【質問者】
矢内俊裕 茨城県立こども病院小児外科・小児泌尿器科 部長
CDHは,古くは出生直後の緊急手術の適応でした。1990年代に入りpreoperative stabilizationの概念,膜型人工肺,高頻度振動換気法(high frequency oscillatory ventilation:HFOV),一酸化窒素(NO)吸入療法の導入により,CDHは待機手術が一般的となりました。近年,gentle ventilation,permissive hypercapniaの呼吸管理により,生存率も改善してきています。手術に関しては,1995年に遅発型CDHに対する内視鏡手術が報告され,その後は新生児CDHに対しても主に胸腔鏡手術(thoracic repair:TR)が普及しています。

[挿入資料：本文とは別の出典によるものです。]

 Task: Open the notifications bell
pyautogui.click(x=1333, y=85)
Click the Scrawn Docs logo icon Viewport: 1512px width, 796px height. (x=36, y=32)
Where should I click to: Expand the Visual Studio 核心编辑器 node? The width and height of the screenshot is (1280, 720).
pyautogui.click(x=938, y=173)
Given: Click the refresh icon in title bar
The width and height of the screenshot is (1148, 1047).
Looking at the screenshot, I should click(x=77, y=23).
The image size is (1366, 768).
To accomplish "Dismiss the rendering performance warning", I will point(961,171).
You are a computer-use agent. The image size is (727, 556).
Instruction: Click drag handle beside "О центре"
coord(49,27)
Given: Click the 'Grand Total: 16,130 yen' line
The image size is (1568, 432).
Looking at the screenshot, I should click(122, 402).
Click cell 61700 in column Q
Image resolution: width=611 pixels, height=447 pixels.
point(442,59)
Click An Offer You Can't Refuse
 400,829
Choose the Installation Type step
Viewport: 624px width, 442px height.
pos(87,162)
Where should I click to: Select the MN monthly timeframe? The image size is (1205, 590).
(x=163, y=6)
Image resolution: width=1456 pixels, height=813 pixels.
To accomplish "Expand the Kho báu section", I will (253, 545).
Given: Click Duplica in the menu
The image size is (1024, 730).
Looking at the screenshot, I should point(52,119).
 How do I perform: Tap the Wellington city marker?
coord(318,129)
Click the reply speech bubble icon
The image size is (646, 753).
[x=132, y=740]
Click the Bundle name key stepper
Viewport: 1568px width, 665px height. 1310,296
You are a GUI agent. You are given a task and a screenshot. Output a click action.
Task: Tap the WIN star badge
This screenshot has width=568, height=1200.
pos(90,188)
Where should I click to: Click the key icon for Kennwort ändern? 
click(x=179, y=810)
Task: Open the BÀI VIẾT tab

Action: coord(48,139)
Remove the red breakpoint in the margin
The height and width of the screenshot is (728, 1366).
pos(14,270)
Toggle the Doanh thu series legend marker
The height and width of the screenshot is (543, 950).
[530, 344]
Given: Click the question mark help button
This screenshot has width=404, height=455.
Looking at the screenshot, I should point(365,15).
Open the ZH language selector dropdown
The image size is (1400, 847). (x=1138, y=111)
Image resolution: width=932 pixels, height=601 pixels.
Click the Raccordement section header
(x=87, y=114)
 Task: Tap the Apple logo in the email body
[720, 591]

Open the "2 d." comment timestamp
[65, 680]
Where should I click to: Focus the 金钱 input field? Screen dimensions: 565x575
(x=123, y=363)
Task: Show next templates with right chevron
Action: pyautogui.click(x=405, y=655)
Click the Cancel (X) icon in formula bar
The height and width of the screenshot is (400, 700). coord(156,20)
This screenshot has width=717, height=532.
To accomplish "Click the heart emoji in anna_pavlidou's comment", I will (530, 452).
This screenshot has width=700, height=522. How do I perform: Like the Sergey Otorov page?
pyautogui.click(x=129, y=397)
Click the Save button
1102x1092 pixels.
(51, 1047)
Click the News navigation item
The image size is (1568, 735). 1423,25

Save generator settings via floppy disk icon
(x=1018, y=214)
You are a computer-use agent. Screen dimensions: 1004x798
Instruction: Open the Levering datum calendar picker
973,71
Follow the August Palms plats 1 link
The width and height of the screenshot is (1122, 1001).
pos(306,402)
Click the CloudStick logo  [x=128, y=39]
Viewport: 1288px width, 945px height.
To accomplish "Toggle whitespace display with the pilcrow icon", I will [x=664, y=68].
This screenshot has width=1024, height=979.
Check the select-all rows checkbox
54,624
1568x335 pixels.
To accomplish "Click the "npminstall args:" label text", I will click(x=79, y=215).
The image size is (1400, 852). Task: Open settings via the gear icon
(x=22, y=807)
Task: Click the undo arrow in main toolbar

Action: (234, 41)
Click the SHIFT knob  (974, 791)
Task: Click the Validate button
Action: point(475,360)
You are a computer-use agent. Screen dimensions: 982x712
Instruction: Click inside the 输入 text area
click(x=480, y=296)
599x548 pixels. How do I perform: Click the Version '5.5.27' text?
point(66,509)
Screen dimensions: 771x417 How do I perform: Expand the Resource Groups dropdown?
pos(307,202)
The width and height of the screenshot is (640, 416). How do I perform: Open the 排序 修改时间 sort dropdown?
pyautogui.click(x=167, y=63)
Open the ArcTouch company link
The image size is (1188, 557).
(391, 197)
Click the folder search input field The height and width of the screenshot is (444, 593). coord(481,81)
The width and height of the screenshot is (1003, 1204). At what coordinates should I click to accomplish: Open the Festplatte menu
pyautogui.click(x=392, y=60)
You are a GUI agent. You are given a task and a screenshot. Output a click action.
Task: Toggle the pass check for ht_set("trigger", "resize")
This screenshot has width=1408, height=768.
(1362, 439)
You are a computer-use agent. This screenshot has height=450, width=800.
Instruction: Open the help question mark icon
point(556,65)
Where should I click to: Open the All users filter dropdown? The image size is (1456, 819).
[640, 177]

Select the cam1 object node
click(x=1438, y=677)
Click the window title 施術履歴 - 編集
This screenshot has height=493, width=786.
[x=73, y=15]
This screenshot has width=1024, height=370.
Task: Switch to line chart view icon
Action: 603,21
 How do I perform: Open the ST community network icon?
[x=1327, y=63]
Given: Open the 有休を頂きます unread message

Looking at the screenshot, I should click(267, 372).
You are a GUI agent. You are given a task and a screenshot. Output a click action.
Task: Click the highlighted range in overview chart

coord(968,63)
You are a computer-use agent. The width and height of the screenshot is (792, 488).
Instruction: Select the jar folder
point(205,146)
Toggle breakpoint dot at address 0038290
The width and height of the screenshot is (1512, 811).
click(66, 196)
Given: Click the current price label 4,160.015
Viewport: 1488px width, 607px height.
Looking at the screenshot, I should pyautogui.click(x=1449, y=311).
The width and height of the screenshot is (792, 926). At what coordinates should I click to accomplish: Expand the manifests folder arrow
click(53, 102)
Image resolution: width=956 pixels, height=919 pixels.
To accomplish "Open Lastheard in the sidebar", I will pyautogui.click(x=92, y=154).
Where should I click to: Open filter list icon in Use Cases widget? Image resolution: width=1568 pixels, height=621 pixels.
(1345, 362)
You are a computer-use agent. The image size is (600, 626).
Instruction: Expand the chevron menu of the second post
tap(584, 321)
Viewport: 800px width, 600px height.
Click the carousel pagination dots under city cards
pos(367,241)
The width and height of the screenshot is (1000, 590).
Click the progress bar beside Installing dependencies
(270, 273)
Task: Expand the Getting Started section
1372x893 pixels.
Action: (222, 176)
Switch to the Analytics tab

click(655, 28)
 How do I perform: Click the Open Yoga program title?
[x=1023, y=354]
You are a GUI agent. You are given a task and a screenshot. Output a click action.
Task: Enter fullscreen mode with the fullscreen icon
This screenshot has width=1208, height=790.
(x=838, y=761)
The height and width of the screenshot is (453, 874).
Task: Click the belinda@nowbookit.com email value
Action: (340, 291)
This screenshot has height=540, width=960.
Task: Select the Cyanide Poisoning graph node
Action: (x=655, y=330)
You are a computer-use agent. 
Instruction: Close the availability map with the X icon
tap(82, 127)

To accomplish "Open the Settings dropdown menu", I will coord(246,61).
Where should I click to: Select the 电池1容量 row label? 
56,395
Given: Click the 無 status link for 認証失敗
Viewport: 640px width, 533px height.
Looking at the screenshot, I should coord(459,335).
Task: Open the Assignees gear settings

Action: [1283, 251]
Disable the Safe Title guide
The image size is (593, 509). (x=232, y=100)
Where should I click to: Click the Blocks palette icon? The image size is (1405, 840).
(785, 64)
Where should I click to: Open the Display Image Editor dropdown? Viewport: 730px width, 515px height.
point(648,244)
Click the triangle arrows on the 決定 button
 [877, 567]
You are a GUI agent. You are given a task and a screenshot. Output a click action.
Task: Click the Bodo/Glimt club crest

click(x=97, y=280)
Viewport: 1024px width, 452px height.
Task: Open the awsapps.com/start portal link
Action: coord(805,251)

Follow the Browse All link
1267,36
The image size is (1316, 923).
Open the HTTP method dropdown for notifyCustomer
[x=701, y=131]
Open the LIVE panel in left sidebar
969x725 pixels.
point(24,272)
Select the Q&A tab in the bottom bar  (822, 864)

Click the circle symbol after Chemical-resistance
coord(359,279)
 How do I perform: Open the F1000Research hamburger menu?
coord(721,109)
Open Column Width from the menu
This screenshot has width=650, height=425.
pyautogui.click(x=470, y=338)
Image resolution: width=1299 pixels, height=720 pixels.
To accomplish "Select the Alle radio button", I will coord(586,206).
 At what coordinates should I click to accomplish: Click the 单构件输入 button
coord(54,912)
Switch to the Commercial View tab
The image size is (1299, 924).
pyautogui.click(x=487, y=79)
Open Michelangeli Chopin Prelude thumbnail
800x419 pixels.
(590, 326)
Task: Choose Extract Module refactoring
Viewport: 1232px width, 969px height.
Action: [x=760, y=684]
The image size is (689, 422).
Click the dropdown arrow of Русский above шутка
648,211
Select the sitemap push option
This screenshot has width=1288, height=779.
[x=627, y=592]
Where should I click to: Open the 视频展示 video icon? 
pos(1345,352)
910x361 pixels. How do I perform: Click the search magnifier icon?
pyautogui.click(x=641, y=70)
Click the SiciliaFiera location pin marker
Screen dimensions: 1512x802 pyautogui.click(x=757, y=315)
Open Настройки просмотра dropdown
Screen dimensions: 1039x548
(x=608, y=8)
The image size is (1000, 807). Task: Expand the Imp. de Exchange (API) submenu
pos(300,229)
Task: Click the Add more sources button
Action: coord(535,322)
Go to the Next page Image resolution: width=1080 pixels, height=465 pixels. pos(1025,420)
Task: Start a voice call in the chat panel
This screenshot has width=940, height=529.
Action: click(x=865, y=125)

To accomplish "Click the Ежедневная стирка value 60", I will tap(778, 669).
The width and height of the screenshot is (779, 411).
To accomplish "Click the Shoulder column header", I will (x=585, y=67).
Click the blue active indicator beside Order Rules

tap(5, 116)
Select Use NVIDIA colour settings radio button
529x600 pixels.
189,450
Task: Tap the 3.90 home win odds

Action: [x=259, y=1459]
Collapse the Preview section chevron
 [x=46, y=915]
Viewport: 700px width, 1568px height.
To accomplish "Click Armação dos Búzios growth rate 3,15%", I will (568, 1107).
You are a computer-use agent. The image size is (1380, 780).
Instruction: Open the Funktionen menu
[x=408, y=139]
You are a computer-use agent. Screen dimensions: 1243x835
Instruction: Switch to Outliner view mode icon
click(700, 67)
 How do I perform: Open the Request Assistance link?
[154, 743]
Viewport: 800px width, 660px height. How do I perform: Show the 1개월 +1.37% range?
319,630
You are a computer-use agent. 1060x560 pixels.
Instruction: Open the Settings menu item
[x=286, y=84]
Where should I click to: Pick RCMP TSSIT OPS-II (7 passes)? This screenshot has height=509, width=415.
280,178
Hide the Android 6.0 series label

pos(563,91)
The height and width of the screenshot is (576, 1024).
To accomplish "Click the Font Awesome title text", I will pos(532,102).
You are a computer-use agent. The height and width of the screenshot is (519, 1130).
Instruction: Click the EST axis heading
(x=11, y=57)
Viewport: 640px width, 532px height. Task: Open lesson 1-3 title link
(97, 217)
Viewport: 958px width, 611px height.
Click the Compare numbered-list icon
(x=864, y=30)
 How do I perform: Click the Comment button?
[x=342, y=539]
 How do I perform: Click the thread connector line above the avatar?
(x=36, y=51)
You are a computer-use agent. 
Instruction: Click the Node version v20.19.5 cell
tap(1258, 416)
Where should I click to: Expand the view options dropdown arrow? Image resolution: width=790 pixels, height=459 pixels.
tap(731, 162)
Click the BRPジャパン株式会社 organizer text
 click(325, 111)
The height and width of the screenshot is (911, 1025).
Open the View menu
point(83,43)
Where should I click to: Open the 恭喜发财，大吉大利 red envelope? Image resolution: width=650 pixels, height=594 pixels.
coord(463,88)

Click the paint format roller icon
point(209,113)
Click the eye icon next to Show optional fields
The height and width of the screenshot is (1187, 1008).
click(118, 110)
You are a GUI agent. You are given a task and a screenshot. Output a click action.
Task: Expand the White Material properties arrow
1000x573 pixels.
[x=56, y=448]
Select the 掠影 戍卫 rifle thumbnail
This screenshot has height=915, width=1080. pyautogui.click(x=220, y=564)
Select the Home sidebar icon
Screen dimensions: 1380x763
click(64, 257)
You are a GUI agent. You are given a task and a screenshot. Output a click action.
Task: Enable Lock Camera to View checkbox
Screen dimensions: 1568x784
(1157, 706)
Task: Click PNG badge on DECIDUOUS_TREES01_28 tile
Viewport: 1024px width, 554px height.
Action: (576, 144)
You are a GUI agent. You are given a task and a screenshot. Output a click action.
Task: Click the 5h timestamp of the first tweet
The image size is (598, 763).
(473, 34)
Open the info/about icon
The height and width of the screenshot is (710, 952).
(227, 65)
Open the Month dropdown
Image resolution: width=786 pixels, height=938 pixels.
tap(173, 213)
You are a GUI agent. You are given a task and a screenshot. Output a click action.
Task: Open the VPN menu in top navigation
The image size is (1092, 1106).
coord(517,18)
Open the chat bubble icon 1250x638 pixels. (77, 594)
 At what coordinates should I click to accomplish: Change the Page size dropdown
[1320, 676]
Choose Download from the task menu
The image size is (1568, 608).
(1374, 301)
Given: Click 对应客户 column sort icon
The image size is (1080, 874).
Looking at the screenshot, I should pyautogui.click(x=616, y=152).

TRの適応は報告者により多様です。私たちは(1)患側上の側臥位(術中の体位)で呼吸循環動態が安定,(2)用手換気で呼吸管理が可能(手術室まで搬送可能),の2点を適応基準としています。3ポート(①第4肋間前腋窩線,②肩甲骨下端,③鎖骨中線,で①のレベル),人工気胸圧6~8mmHgで,脱出臓器を腹腔内に還納後は,可能な限り気胸圧を低下させます。直接縫合閉鎖を基本とします。外側の縫合が困難な際には,体外から針糸を通して縫合することがあります。近年ではパッチ閉鎖も施行され,再発率の改善が報告されています。